STATED GOAL 1: Update the circle-counting text between "Given two integers" and "the given rectangle.", inclusive, replacing "rectangle" with "oblong".
STATED GOAL 2: Take the circle-counting text further, beginning immediately after its final line.

Given two integers L and B representing the length and breadth of a rectangle, the task is to find the maximum number of largest possible circles that can be inscribed in the given rectangle without overlapping.

Examples:

Input: L = 3, B = 8
Output: 2
Explanation:

From the above figure it can be clearly seen that the largest circle with a diameter of 3 cm can be inscribed in the given rectangle.
Therefore, the count of such circles is 2.



Input: L = 2, B = 9
Output: 4

Approach: The given problem can be solved based on the following observations:

  • The largest circle that can be inscribed in a rectangle will have diameter equal to the smaller side of the rectangle.
  • Therefore, the maximum number of such largest circles possible is equal to ( Length of the largest side ) / ( Length of the smallest side ).

Therefore, from the above observation, simply print the value of ( Length of the largest side ) / ( Length of the smallest side ) as the required result.

Below is the implementation of the above approach:

C++




// C++ program for the above approach
 
#include <bits/stdc++.h>
using namespace std;
 
// Function to count the number of
// largest circles in a rectangle
int totalCircles(int L, int B)
{
    // If length exceeds breadth
    if (L > B) {
 
        // Swap to reduce length
        // to smaller than breadth
        int temp = L;
        L = B;
        B = temp;
    }
 
    // Return total count
    // of circles inscribed
    return B / L;
}
 
// Driver Code
int main()
{
    int L = 3;
    int B = 8;
    cout << totalCircles(L, B);
 
    return 0;
}

Java




// Java program for the above approach
import java.io.*;
import java.util.*;
class GFG
{
 
  // Function to count the number of
  // largest circles in a rectangle
  static int totalCircles(int L, int B)
  {
    // If length exceeds breadth
    if (L > B) {
 
      // Swap to reduce length
      // to smaller than breadth
      int temp = L;
      L = B;
      B = temp;
    }
 
    // Return total count
    // of circles inscribed
    return B / L;
  }
 
  // Driver Code
  public static void main(String[] args)
  {
    int L = 3;
    int B = 8;
    System.out.print(totalCircles(L, B));
  }
}
 
// This code is contributed by susmitakundugoaldanga.

EXCERPTED RECORDS:
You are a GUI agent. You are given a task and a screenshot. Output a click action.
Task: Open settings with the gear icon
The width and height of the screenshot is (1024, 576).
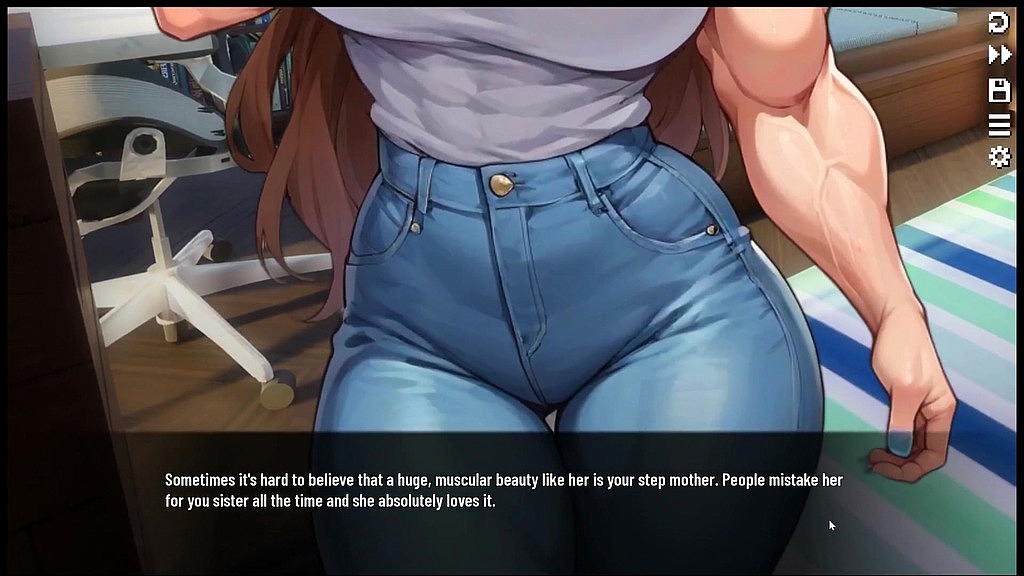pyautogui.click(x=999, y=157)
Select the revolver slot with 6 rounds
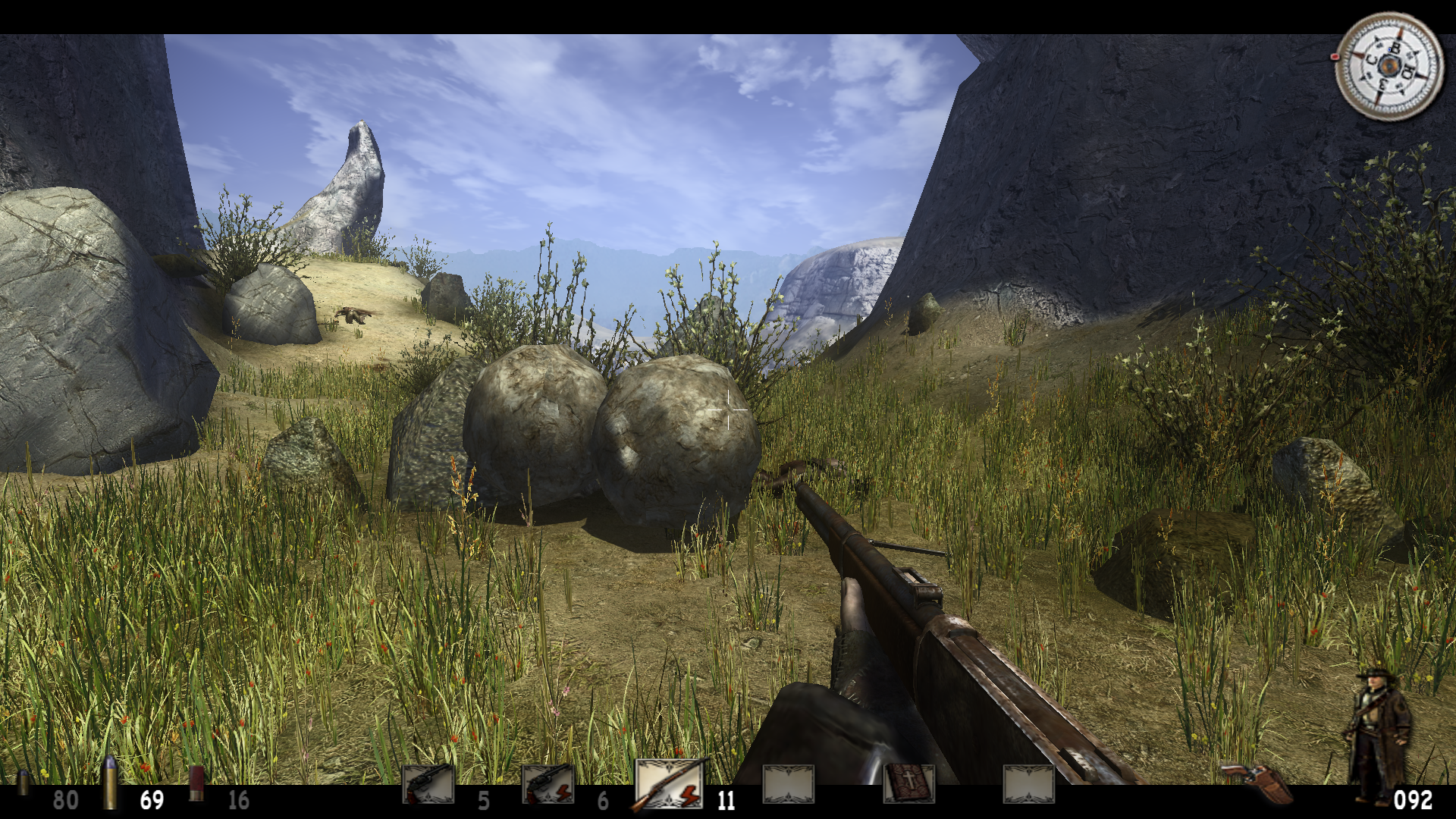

FINAL ANSWER 1:
Given two integers L and B representing the length and breadth of a oblong, the task is to find the maximum number of largest possible circles that can be inscribed in the given oblong without overlapping.

Examples:

Input: L = 3, B = 8
Output: 2
Explanation:

From the above figure it can be clearly seen that the largest circle with a diameter of 3 cm can be inscribed in the given oblong.

FINAL ANSWER 2:
Python3




# Python3 program for the above approach
 
# Function to count the number of
# largest circles in a rectangle
def totalCircles(L, B) :
     
    # If length exceeds breadth
    if (L > B) :
 
        # Swap to reduce length
        # to smaller than breadth
        temp = L
        L = B
        B = temp
     
    # Return total count
    # of circles inscribed
    return B // L
 
# Driver Code
L = 3
B = 8
print(totalCircles(L, B))
 
# This code is contributed by splevel62.

C#




// C# program to implement
// the above approach
using System;
public class GFG
{
 
  // Function to count the number of
  // largest circles in a rectangle
  static int totalCircles(int L, int B)
  {
    // If length exceeds breadth
    if (L > B) {
 
      // Swap to reduce length
      // to smaller than breadth
      int temp = L;
      L = B;
      B = temp;
    }
 
    // Return total count
    // of circles inscribed
    return B / L;
  }
 
 
  // Driver Code
  public static void Main(String[] args)
  {
    int L = 3;
    int B = 8;
    Console.Write(totalCircles(L, B));
  }
}
 
// This code is contributed by souravghosh0416.

Javascript




<script>
 
// javascript program to implement
// the above approach
 
  
  // Function to count the number of
  // largest circles in a rectangle
   
  function  totalCircles( L,  B)
  {
    // If length exceeds breadth
    if (L > B) {
  
      // Swap to reduce length
      // to smaller than breadth
       
      var temp = L;
      L = B;
      B = temp;
    }
  
    // Return total count
    // of circles inscribed
    return B / L;
  }
  
  
  // Driver Code
 
    var L = 3;
    var B = 8;
    document.write(totalCircles(L, B).toString().split('.')[0]);
   
 
</script>
Output: 
2

 

Time Complexity: O(1)
Auxiliary Space: O(1)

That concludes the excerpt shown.